When using a light source for calibration, the spectral profile should be compared with the detection wavelength band for lamp artifacts (i.e., atomic plasma emission). For LEDs, proper selection of the peak wavelengths and bandwidths according the bandpass filter ranges is essential.

While PMTs are normally assumed to behave linearly, this assumption is often invalid in the initial phase of the signal trace where there are sharp features in LII signals. This work showed that nonlinear effects can impact the calibration, leading to biased calibration factors that result in a larger signal amplitude and thereby influence the pyrometrically determined temperature. Repeated measurements at different light levels using multiple ND filters can be used to diagnose nonlinear detector response.

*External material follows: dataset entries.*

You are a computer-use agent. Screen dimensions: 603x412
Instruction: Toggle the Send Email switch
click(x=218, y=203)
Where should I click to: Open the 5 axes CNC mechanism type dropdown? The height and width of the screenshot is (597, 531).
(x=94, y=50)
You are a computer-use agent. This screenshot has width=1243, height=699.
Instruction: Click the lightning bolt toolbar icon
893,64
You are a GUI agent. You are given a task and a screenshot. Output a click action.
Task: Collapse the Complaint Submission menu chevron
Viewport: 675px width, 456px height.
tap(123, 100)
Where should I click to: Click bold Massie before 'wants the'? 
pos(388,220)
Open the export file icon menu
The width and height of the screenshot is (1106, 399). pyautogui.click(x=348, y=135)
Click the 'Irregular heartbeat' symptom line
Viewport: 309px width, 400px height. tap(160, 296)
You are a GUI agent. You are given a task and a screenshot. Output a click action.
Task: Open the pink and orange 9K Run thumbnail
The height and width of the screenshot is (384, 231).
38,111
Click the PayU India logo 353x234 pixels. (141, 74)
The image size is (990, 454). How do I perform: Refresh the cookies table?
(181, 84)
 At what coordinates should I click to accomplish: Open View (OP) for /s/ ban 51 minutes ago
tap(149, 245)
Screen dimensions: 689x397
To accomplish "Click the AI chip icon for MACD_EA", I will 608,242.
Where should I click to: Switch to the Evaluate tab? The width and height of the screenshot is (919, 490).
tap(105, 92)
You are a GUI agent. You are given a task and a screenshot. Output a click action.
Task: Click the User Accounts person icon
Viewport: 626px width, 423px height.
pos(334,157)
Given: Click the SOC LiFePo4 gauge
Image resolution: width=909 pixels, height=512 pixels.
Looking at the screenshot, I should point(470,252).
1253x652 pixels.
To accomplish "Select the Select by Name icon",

Chromatic aberration of the detection optics can also introduce significant errors into the detector calibration and the measurement data used in the spectroscopic model. If the system is affected by chromatic aberration, this effect cannot be easily identified during calibration. In this work, a fiber-coupled measurement arrangement is presented that can identify chromatic errors in the collection optics. This effect can be avoided using achromatic lenses, though one must be aware that these lenses are often optimized over a limited wavelength range.

Apparent particle temperatures are determined by applying pyrometry to all possible two-color channel combinations and by fitting a spectrum to all four channels simultaneously. The temperatures determined from the various two-color ratios often differed by up to several hundred Kelvin, highlighting the weakness of two-color ratio pyrometry. This is affirmed by the fact that the largest uncertainties are encountered when combining two-color pyrometry with the two longest detection wavelengths (i.e., 684 and 800 nm), while the lowest uncertainties are encountered when fitting a spectrum to all of the detection channels simultaneously. This suggests that one should always use spectral fitting to multiple wavelengths, whenever possible. However, additional aspects that can affect the analysis need to be considered to affirm this conclusion, such as including the effect of approximating \(\varTheta\) as constant over the filter bandwidth, primary particle polydispersity, non-uniform particle heating, and wavelength-dependent optical properties of the investigated materials’ systems (soot in this case).